O evento bolsonarista lotou e, o principal motivo deste texto, contou com a presença de uma baleia inflável. Bolsonaro fez de um limão uma limonada. Mas quem levou a baleinha no evento, tenho certeza, causou risos e gargalhadas em quem viu a cena. Com essa simples e infalível brincadeira, o zombeteiro fez o que humoristas perderam a oportunidade de fazer: esfregar na cara das autoridades o quanto é ridículo “o caso da baleia importunada”.
De outro lado, quando o Lula perambula pelos palanques, parece um “stand-up comedy” do demônio. Há uma alteração total: assume uma postura arqueada, sua expressão fica franzida, o rosto avermelhado, a voz gutural e o conteúdo da fala é odioso. Vociferando e espumando ódio, ele gasta seu exíguo tempo maldizendo — do fundo da alma, com forças vindas das profundezas do submundo — seu adversário (inimigo?) político. Parece tratar-se mesmo de uma possessão demoníaca.
Lula, presidente que é, estranhamente não é alvo de comediantes, ainda que seja um manancial de humor involuntário. Os piadistas a favor estreitam muito o alvo humorístico quando excluem “essa ou aquela” categoria e, principalmente, o mandatário, que naturalmente seria a vítima principal por representar o poder.

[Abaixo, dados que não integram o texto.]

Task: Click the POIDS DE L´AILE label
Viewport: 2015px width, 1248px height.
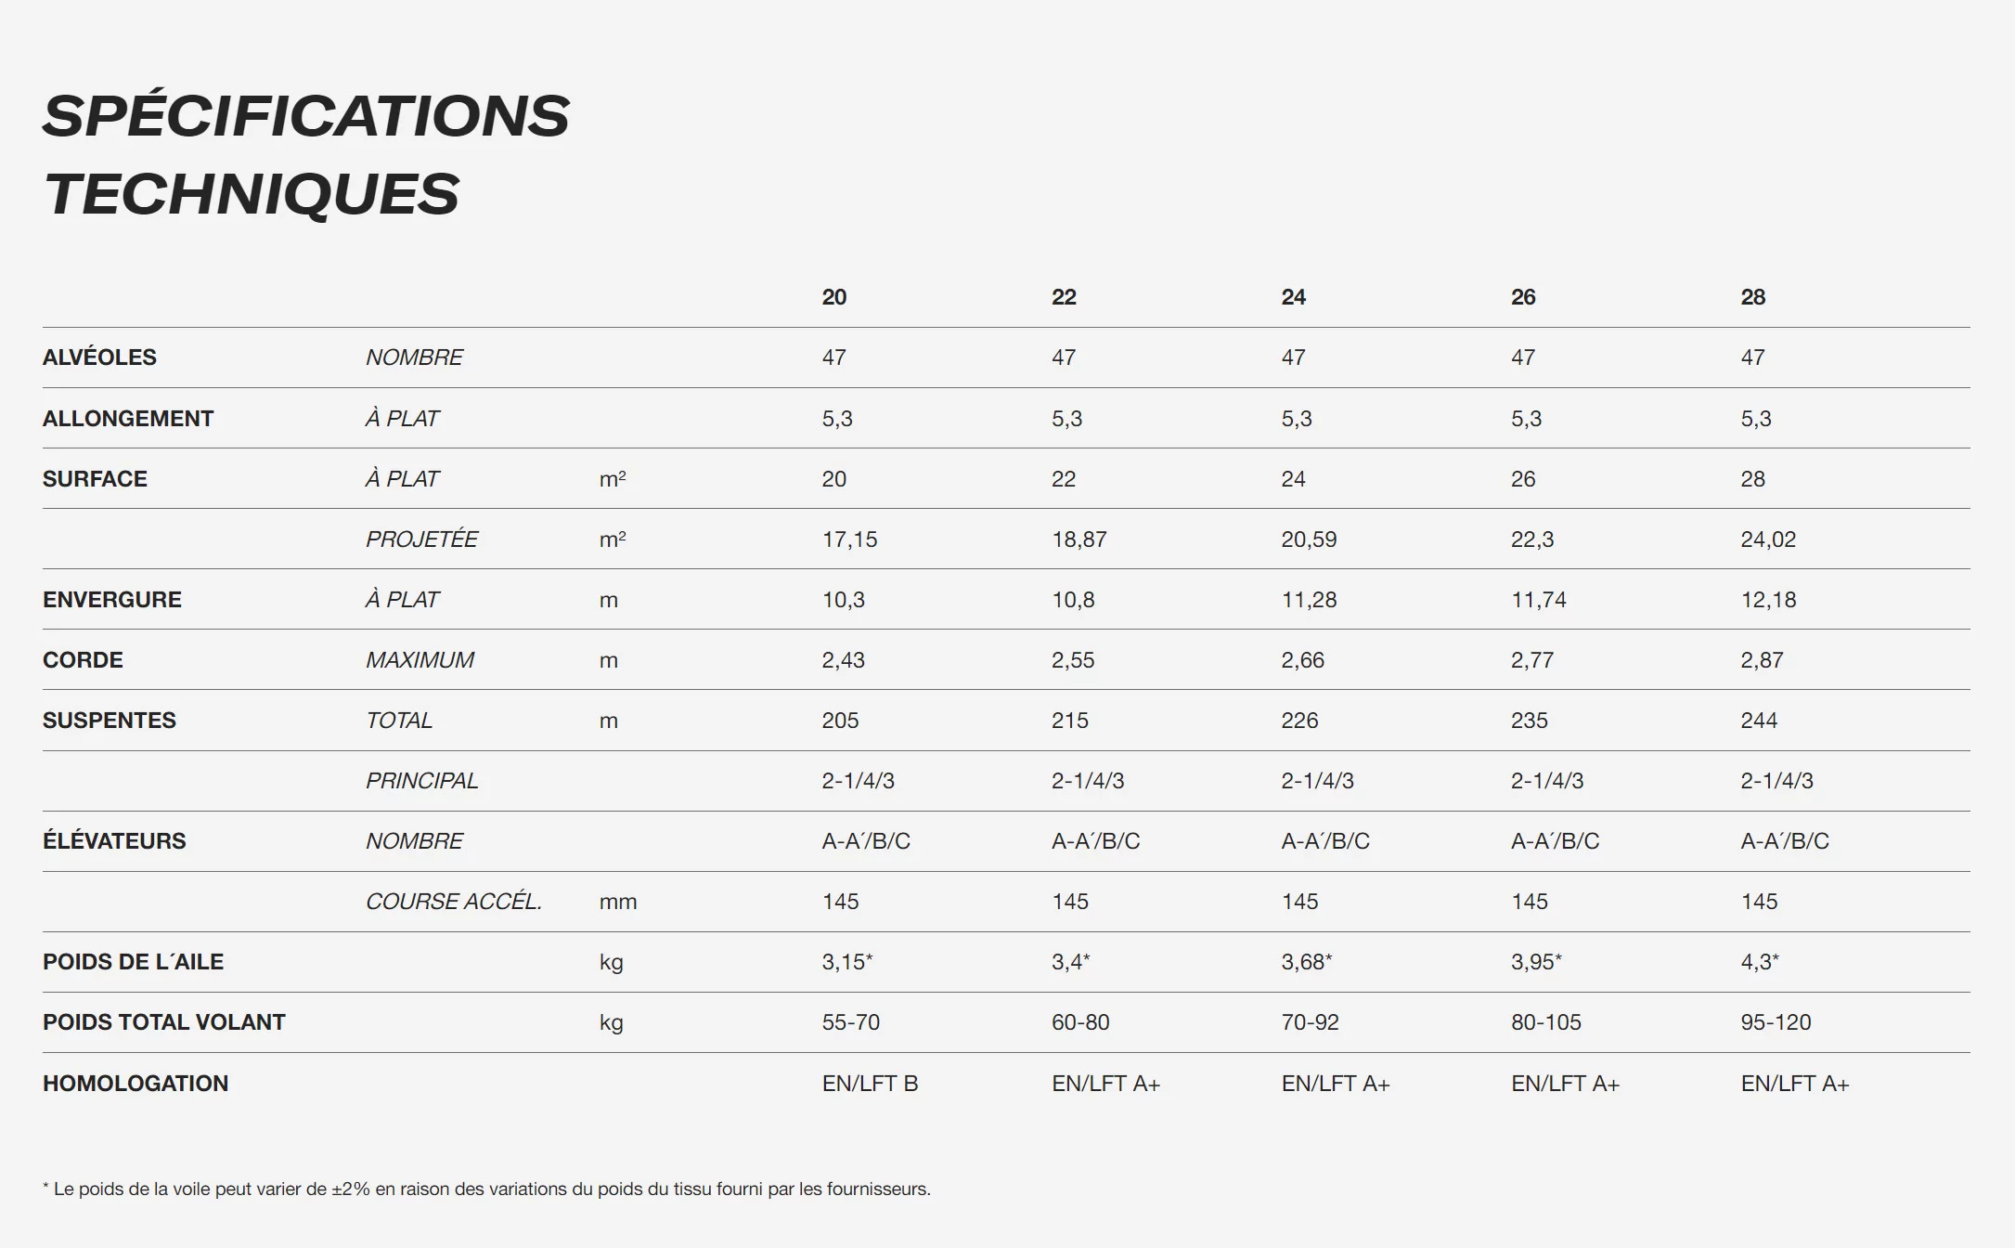Action: pyautogui.click(x=133, y=962)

Para piorar, medidas teratológicas, histórico de corrupção frenética, gastança irresponsável, apoio a ditadores e terroristas e incompetência grupal contam com um silêncio e o beneplácito medroso e condescendente dos bobos que obedecem essa corte. Talvez seja o medo de contrariar a “beautiful people” do humor; talvez seja só bajulação mesmo.
Infelizmente, estamos assistindo a um suicídio coletivo de uma geração de humoristas que parecia ser promissora. Enquanto isso, fica esse hiato de criatividade sucedendo Chico Anysio, Jô Soares etc.